#### [BRIEF]
Each record is to be transcribed in full and exactly.

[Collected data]
((

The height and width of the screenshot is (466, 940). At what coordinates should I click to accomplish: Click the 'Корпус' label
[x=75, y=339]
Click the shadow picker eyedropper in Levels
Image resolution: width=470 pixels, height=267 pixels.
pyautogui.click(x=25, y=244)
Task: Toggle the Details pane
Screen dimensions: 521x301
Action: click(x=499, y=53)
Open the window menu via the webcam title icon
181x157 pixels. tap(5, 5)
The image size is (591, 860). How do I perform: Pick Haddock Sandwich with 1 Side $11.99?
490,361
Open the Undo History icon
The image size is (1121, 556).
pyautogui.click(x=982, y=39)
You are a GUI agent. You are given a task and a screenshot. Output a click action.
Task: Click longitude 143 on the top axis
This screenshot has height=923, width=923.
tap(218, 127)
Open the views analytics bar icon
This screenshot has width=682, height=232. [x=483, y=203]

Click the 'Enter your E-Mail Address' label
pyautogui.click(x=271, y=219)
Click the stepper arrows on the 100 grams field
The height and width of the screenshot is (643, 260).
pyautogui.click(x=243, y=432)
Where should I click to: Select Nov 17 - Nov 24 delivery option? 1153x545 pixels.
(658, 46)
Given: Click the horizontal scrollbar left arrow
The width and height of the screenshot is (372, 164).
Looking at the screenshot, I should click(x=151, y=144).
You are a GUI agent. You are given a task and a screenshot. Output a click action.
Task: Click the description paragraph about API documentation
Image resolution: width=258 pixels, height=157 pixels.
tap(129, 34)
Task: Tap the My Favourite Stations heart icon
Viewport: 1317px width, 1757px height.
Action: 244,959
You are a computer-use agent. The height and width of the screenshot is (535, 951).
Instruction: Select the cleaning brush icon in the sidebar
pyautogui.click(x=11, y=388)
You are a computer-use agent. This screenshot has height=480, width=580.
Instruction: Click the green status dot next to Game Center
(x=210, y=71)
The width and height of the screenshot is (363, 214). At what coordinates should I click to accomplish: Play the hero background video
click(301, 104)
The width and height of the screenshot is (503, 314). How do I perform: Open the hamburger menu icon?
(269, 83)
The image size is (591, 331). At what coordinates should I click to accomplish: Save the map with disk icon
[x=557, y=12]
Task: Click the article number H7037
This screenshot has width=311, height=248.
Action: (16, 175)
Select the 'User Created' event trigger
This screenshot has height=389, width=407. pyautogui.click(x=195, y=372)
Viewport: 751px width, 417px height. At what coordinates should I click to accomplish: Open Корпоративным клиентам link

))

#### [EXERCISE RESULT]
The height and width of the screenshot is (466, 940). At what coordinates should I click to accomplish: Click the 'Корпус' label
[x=75, y=339]
Click the shadow picker eyedropper in Levels
Image resolution: width=470 pixels, height=267 pixels.
pyautogui.click(x=25, y=244)
Task: Toggle the Details pane
Screen dimensions: 521x301
Action: click(x=499, y=53)
Open the window menu via the webcam title icon
181x157 pixels. tap(5, 5)
The image size is (591, 860). How do I perform: Pick Haddock Sandwich with 1 Side $11.99?
490,361
Open the Undo History icon
The image size is (1121, 556).
pyautogui.click(x=982, y=39)
You are a GUI agent. You are given a task and a screenshot. Output a click action.
Task: Click longitude 143 on the top axis
This screenshot has height=923, width=923.
tap(218, 127)
Open the views analytics bar icon
This screenshot has width=682, height=232. [x=483, y=203]

Click the 'Enter your E-Mail Address' label
pyautogui.click(x=271, y=219)
Click the stepper arrows on the 100 grams field
The height and width of the screenshot is (643, 260).
pyautogui.click(x=243, y=432)
Where should I click to: Select Nov 17 - Nov 24 delivery option? 1153x545 pixels.
(658, 46)
Given: Click the horizontal scrollbar left arrow
The width and height of the screenshot is (372, 164).
Looking at the screenshot, I should click(x=151, y=144).
You are a GUI agent. You are given a task and a screenshot. Output a click action.
Task: Click the description paragraph about API documentation
Image resolution: width=258 pixels, height=157 pixels.
tap(129, 34)
Task: Tap the My Favourite Stations heart icon
Viewport: 1317px width, 1757px height.
Action: 244,959
You are a computer-use agent. The height and width of the screenshot is (535, 951).
Instruction: Select the cleaning brush icon in the sidebar
pyautogui.click(x=11, y=388)
You are a computer-use agent. This screenshot has height=480, width=580.
Instruction: Click the green status dot next to Game Center
(x=210, y=71)
The width and height of the screenshot is (363, 214). At what coordinates should I click to accomplish: Play the hero background video
click(301, 104)
The width and height of the screenshot is (503, 314). How do I perform: Open the hamburger menu icon?
(269, 83)
The image size is (591, 331). At what coordinates should I click to accomplish: Save the map with disk icon
[x=557, y=12]
Task: Click the article number H7037
This screenshot has width=311, height=248.
Action: (16, 175)
Select the 'User Created' event trigger
This screenshot has height=389, width=407. pyautogui.click(x=195, y=372)
Viewport: 751px width, 417px height. At what coordinates should I click to accomplish: Open Корпоративным клиентам link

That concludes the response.